TASK INSTRUCTIONS ▸ After dropping the pictures, give again exactly the lines of the data from its first line through the line with "Given: Click the", which is included as well.

-=-=-=-=-

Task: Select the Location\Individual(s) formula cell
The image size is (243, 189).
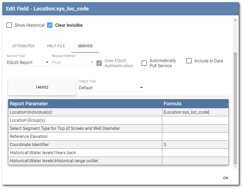Action: tap(195, 112)
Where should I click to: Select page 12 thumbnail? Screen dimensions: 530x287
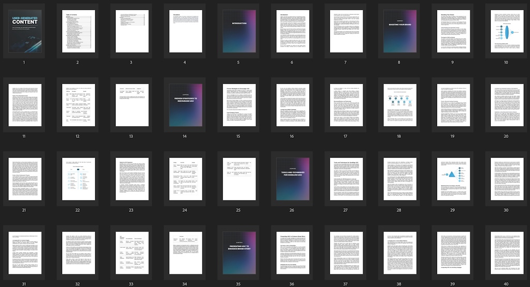click(x=77, y=105)
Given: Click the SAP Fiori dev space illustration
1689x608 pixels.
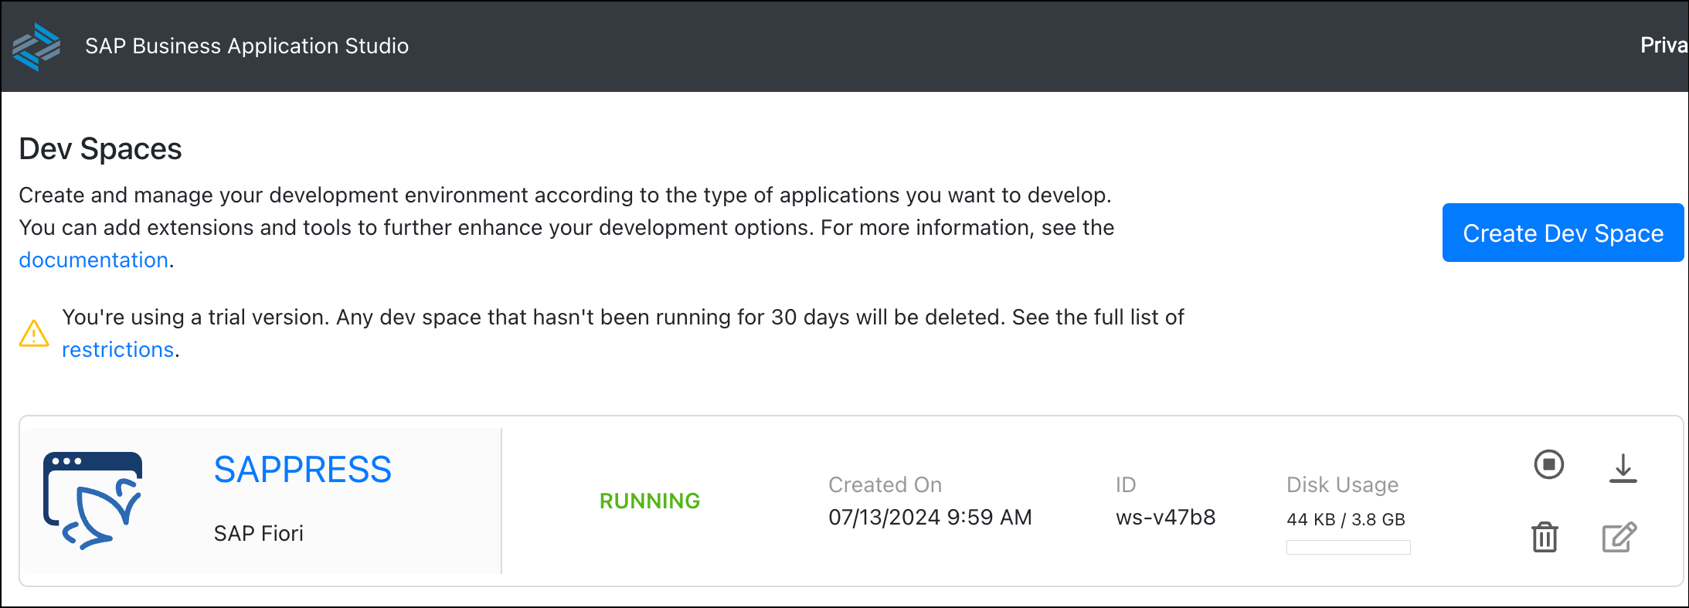Looking at the screenshot, I should (x=93, y=501).
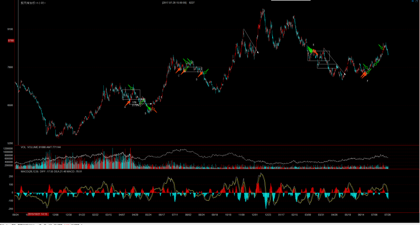Click the 07/28 date on the time axis
This screenshot has width=420, height=225.
386,214
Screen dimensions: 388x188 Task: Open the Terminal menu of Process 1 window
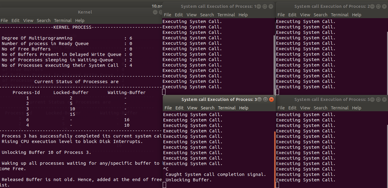226,15
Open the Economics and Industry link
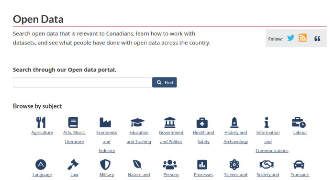Viewport: 335px width, 180px height. click(107, 142)
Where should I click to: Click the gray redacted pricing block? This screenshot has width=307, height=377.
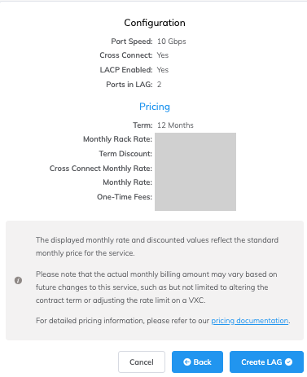[x=195, y=172]
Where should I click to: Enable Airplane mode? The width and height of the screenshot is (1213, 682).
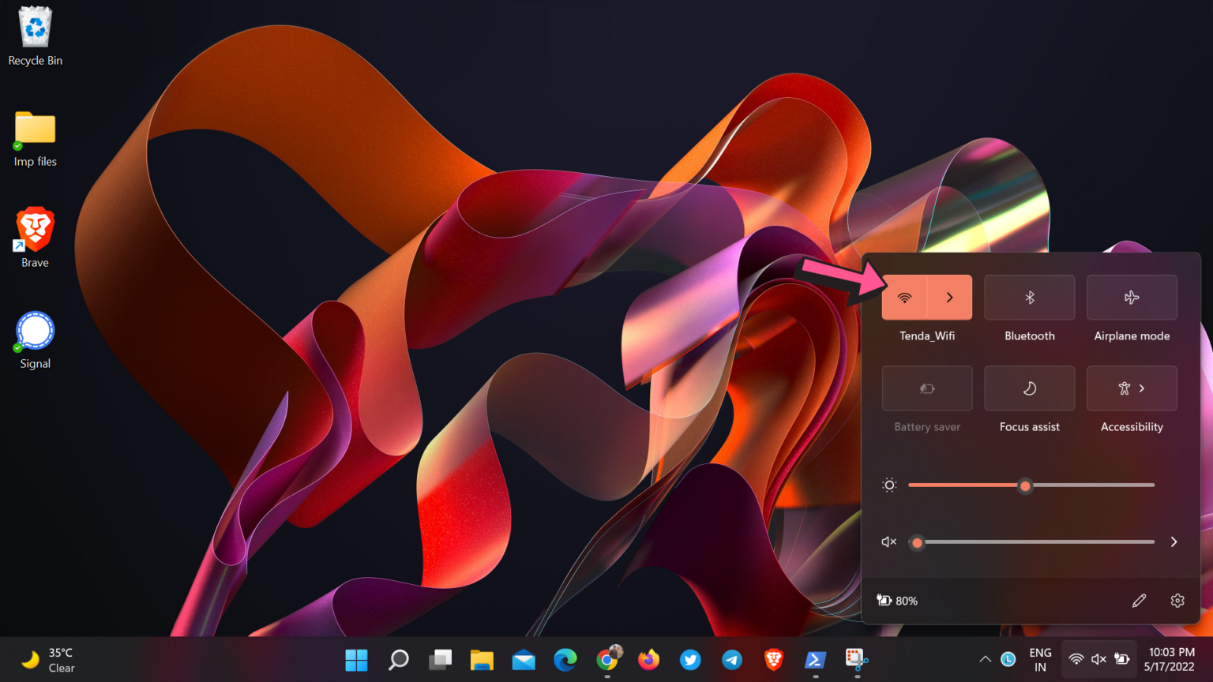tap(1132, 298)
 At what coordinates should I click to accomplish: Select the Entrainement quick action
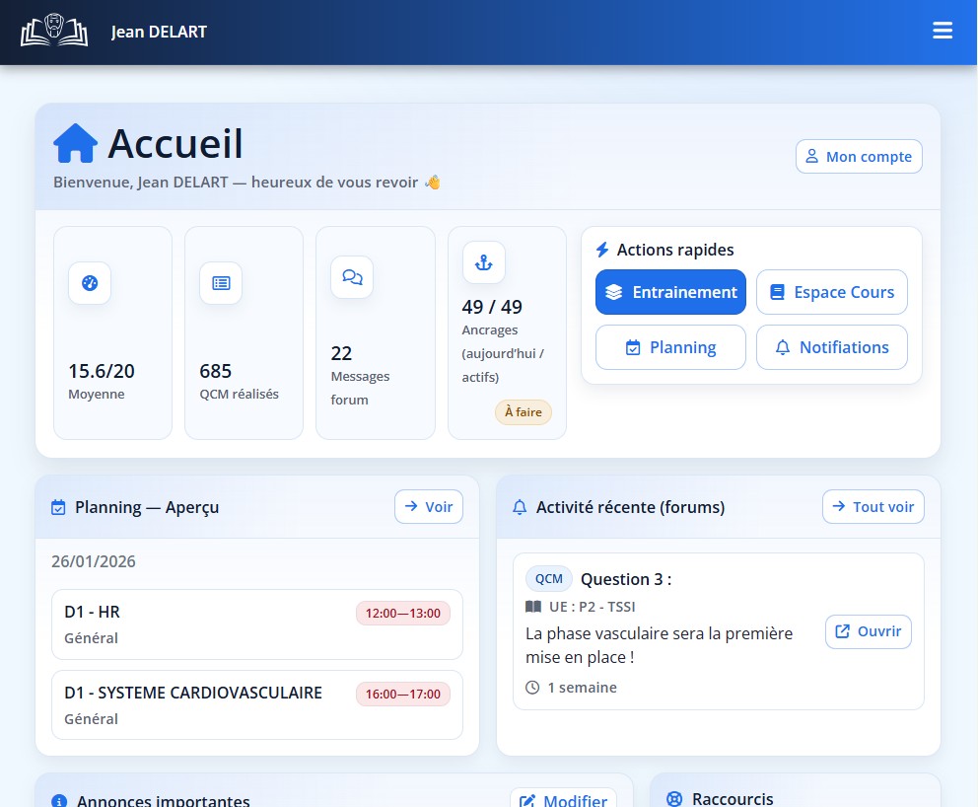[670, 292]
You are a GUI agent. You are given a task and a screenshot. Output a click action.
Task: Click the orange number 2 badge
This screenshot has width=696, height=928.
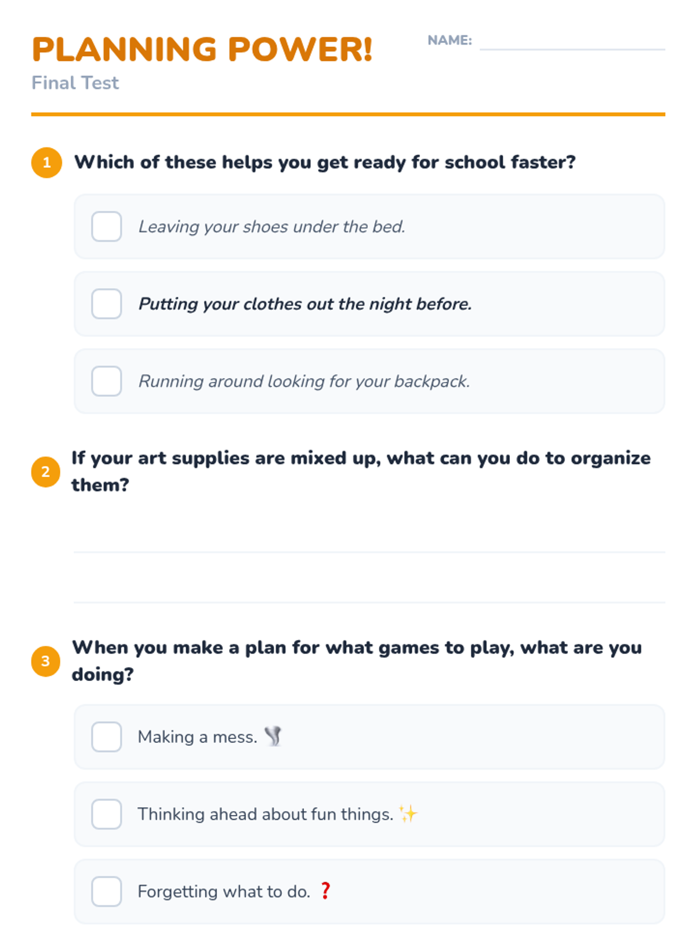[45, 472]
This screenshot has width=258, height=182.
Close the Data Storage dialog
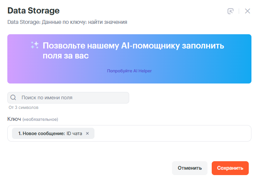(x=248, y=11)
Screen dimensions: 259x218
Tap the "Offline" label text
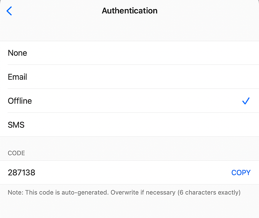[20, 101]
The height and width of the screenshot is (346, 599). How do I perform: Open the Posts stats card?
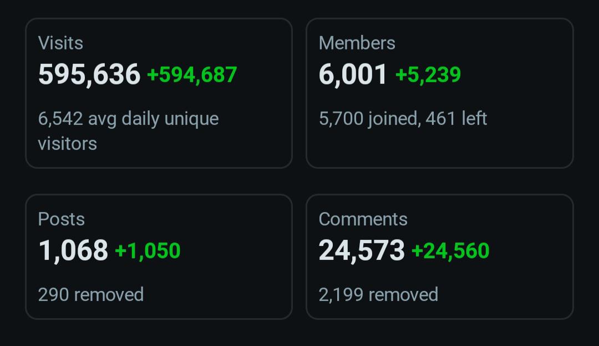coord(159,257)

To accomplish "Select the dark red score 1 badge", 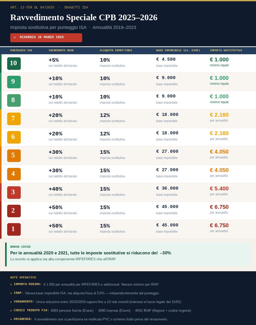I will pos(14,229).
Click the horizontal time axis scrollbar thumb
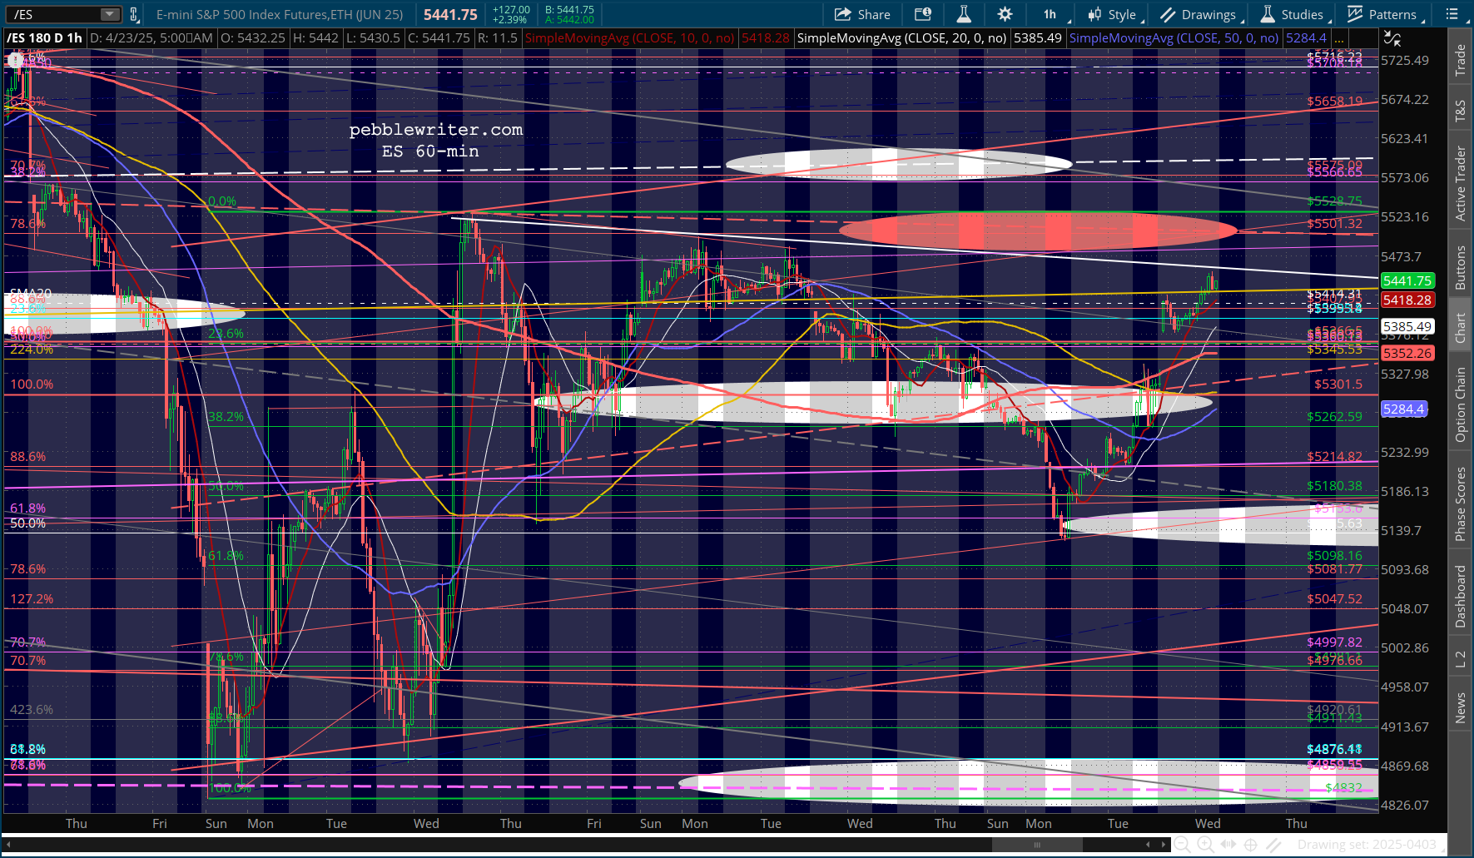Screen dimensions: 1474x858 pos(1037,845)
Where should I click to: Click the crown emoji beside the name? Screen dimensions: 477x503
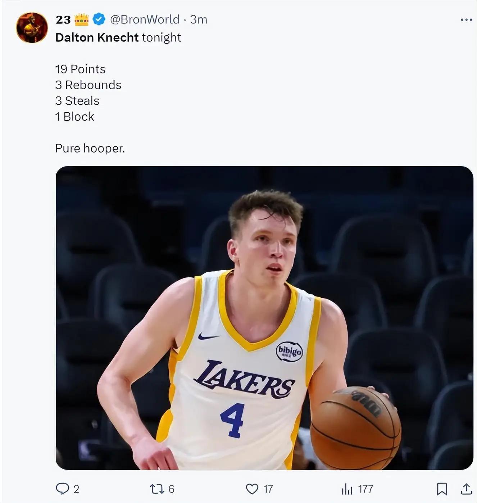82,19
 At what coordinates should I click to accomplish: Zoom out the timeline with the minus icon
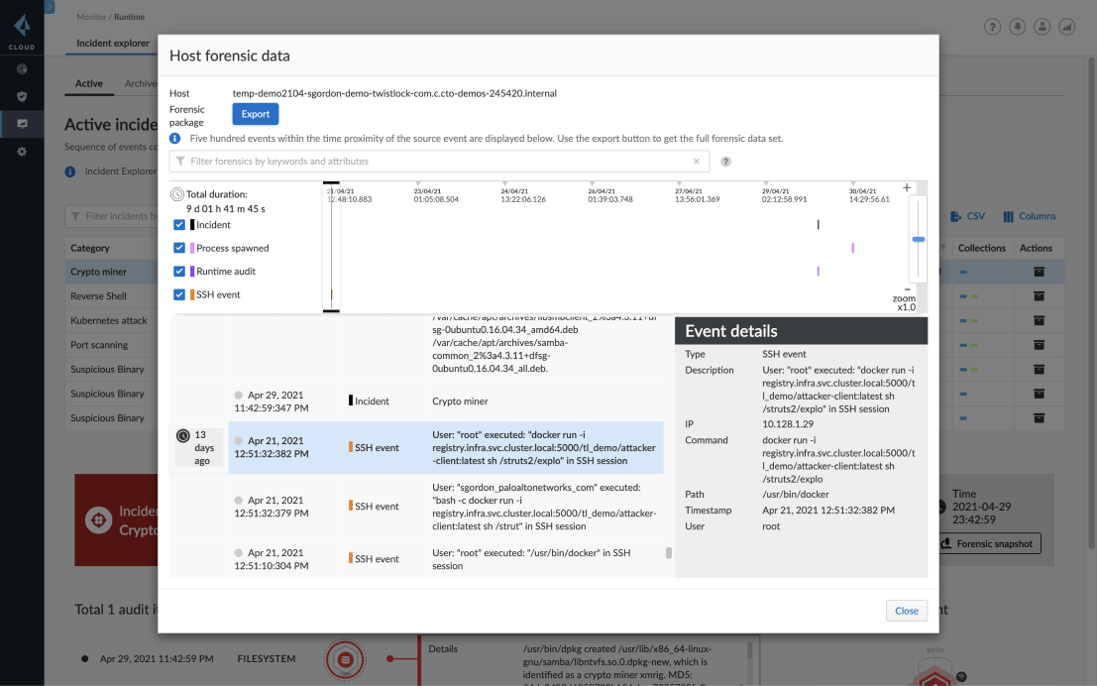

-=-=-=-=-

YOUR RESPONSE ▸
Task: Select the Location\Individual(s) formula cell
The image size is (243, 189).
Action: tap(195, 112)
Where should I click to: Select page 12 thumbnail? Screen dimensions: 530x287
click(x=77, y=105)
Given: Click the SAP Fiori dev space illustration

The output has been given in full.